The project consists of two parts:
Part 1: We want to derive the optimal way of taxing a good that has a substantiative externality (for example airplane travel). We were inspired by the discussion about the Green New deal in the US which was criticized for including a strong redistributive component along with rules for emission reduction. What are the optimal policies for taxing such a good under different objectives? First results indicate that Pigouvian taxes always favor the rich relative the optimal utilitarian mechanism. Interestingly, non-market mechanisms (such as a fixed number of flights for each person) can be optimal. A major part of the RA project would be to take these results to the concrete application of airplane travel and quantify optimal taxes and consumption caps.
Part 2: Recent advancement in artificial intelligence and machine learning techniques greatly enhances the ability to predict individuals' potential outcome (e.g., performance, productivity, willingness to pay, risk factors, default probabilities). Nonetheless, it is also well-documented that the advancement of prediction powers comes at the expense of fairness, leading to a trade-off between prediction accuracy and fairness. This project studies the scope of information that can be uncovered under the constraint that prediction outcomes must be fair. The pre-doctoral fellow will read and summarized the theoretical literature on information design and the economics of AI, understand institutional details of algorithm design in various industry, write simple and demonstrative prediction algorithms, and conduct exemplary computation using actual data under the guidance of the faculty sponsor.
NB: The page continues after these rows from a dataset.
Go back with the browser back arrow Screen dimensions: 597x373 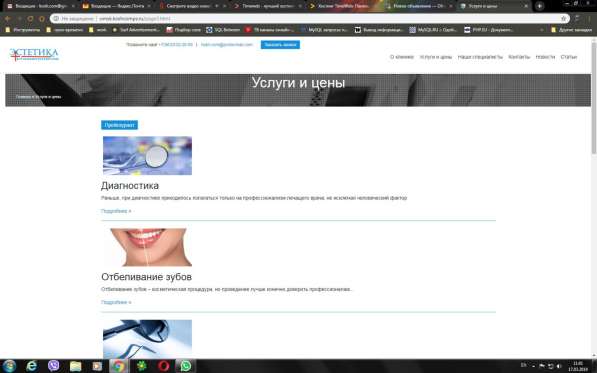(8, 18)
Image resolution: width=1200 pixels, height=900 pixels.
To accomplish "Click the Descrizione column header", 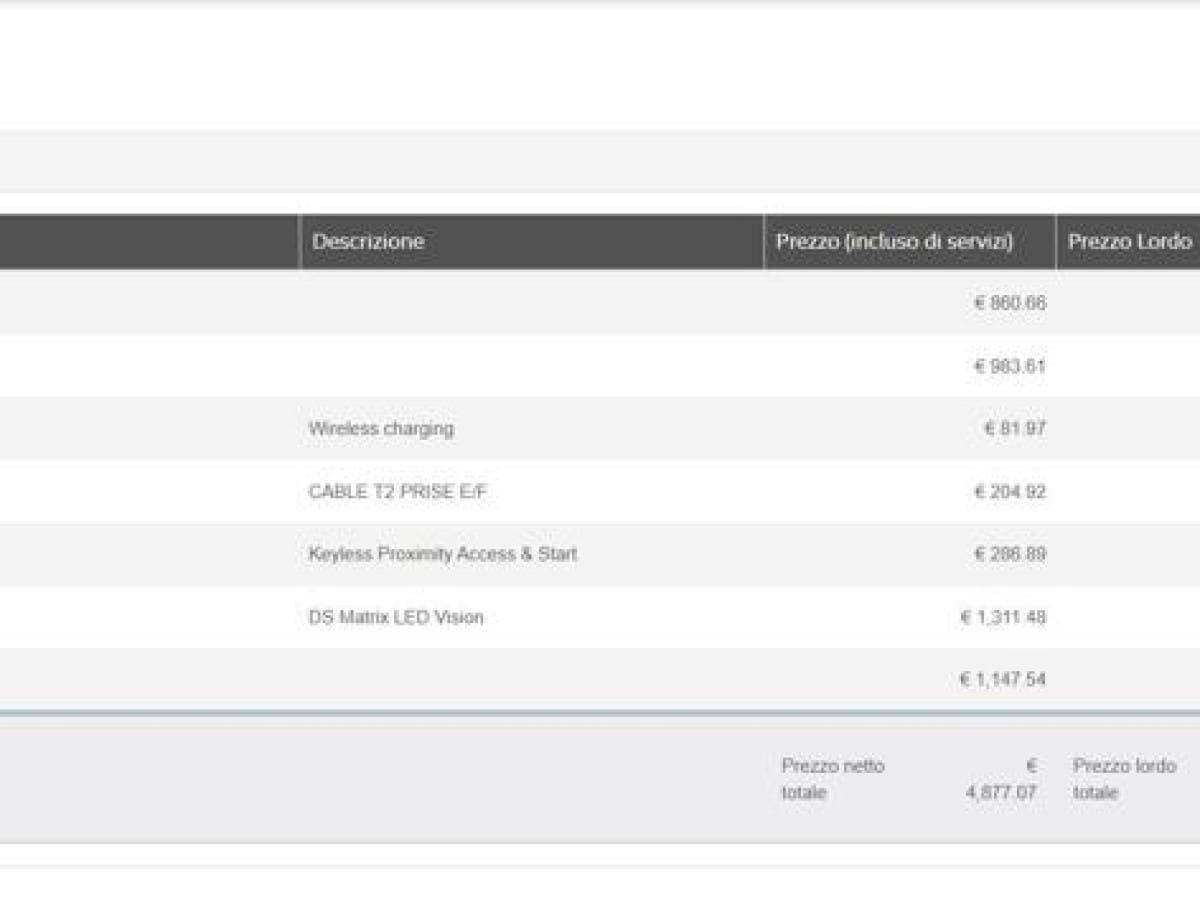I will [368, 242].
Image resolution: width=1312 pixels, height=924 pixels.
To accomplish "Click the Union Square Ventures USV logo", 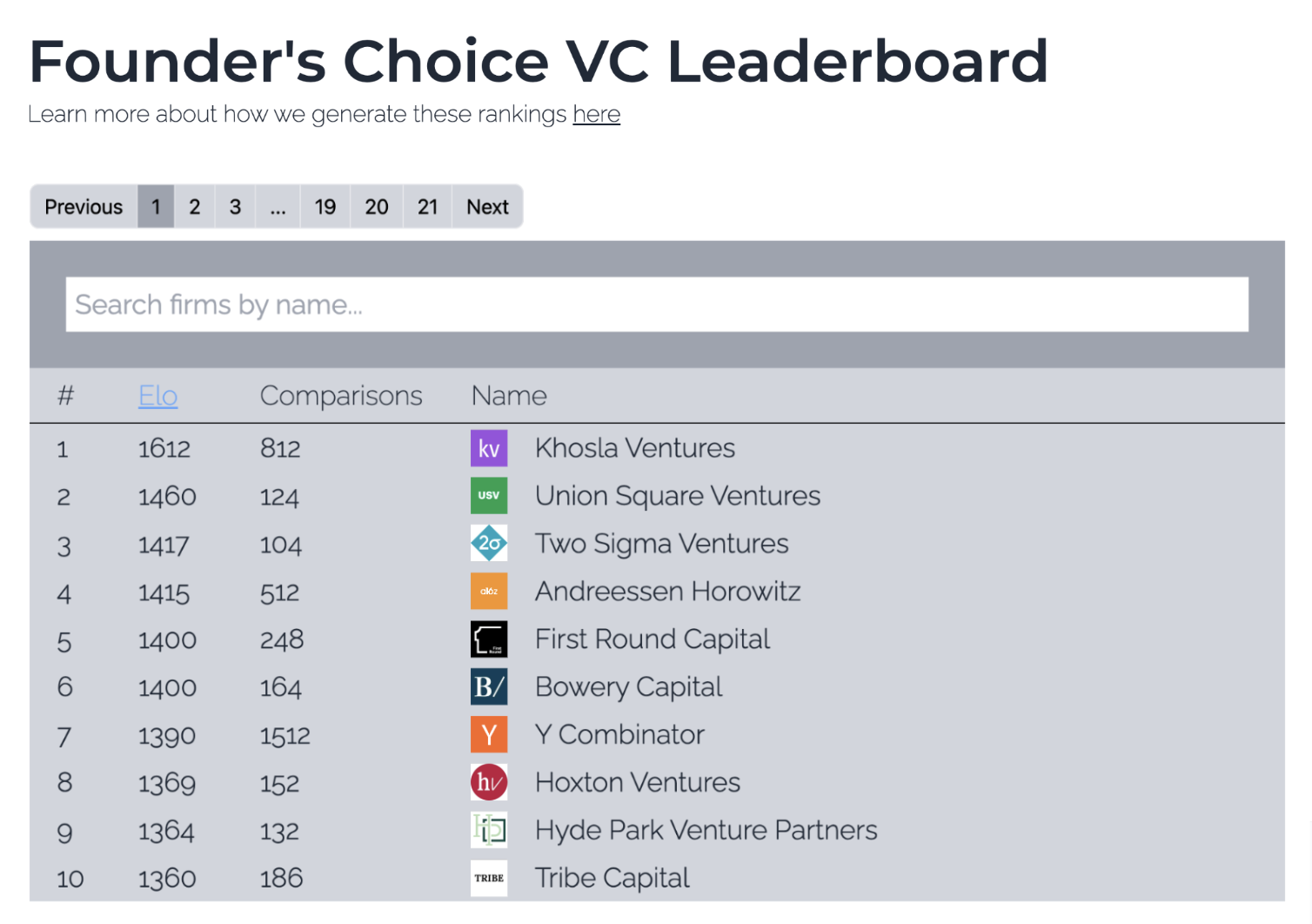I will click(x=489, y=496).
REQUISITE SKILLS AND QUALIFICATIONS:
Successful candidates are expected to have a solid mathematical background (calculus, real analysis, linear algebra, probability theory, proof-based math courses), are able to understand and summarize microeconomic theory research, and are proficient in basic programming (Python, Matlab). Applicants must have a bachelor's degree or master's degree.
SPECIAL APPLICATION INSTRUCTIONS:
Finalists will be asked to perform sample programming exercises and write summaries for several assigned papers.